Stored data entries
--- --- ---

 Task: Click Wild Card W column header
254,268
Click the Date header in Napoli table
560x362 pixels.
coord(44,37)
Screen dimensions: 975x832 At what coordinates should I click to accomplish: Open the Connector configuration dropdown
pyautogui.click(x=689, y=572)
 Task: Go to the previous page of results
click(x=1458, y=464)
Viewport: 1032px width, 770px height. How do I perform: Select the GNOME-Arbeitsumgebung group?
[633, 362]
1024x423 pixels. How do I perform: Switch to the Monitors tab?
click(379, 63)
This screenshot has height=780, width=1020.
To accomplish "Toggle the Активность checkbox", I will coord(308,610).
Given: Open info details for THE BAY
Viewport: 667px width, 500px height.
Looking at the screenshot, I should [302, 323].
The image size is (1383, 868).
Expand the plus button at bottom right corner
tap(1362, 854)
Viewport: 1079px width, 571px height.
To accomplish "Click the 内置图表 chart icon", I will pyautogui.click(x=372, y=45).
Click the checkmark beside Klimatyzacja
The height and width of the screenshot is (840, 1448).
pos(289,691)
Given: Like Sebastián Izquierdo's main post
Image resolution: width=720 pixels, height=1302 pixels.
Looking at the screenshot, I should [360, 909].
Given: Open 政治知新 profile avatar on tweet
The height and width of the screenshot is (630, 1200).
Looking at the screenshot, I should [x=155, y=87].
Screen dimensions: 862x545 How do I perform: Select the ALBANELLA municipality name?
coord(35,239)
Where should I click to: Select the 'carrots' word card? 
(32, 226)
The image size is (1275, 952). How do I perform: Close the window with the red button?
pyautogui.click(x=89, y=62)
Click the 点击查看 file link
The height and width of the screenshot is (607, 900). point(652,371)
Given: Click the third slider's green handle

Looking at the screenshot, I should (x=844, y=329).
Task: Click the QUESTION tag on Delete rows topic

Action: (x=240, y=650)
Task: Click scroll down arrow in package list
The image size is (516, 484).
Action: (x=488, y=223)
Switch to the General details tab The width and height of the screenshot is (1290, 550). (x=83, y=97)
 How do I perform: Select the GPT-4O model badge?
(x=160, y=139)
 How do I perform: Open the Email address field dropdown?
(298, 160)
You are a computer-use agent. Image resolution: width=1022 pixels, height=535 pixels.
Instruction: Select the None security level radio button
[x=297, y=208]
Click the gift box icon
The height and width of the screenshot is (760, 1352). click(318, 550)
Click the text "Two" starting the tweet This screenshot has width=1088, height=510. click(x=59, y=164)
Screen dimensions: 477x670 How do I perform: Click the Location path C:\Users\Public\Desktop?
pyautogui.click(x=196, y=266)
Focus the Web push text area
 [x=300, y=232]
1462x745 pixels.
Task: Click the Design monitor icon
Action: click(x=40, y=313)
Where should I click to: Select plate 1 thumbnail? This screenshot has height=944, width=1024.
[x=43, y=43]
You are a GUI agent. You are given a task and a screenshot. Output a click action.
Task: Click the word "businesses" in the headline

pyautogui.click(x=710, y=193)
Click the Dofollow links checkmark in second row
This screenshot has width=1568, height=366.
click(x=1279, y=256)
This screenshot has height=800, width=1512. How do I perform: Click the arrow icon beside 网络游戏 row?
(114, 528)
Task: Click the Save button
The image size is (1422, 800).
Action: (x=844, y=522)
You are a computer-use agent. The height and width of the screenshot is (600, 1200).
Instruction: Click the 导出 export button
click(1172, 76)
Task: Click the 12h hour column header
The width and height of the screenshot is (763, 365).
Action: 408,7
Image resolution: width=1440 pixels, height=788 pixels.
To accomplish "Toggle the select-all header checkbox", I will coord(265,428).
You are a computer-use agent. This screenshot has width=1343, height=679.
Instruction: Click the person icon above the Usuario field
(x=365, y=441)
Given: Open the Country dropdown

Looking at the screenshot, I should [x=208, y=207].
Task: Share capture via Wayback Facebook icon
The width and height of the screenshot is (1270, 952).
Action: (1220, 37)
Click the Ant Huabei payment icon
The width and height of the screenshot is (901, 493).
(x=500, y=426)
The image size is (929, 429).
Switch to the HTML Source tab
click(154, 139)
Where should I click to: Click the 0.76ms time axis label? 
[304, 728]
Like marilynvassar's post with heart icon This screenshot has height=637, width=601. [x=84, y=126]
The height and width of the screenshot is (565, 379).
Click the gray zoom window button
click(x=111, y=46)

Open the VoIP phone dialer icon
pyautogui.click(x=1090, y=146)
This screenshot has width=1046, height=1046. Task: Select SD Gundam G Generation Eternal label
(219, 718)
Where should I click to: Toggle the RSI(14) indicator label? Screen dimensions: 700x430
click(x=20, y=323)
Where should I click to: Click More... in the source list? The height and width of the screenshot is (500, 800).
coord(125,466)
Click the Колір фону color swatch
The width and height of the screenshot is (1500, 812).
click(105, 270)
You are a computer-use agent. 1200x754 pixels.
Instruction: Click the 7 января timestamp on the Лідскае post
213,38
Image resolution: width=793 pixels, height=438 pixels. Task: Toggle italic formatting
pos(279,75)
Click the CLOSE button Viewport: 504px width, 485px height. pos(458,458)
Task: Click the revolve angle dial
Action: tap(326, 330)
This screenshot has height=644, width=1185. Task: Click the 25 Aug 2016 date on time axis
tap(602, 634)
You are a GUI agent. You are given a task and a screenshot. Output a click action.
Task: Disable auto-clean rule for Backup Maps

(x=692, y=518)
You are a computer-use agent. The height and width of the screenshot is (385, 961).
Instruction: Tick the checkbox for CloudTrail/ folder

--- --- ---

> _ACTIVITY_: Going through the entries, return every line holding the word "Like".

> _RESULT OF THE EXERCISE_:
Given: Like Sebastián Izquierdo's main post
Like marilynvassar's post with heart icon This screenshot has height=637, width=601. [x=84, y=126]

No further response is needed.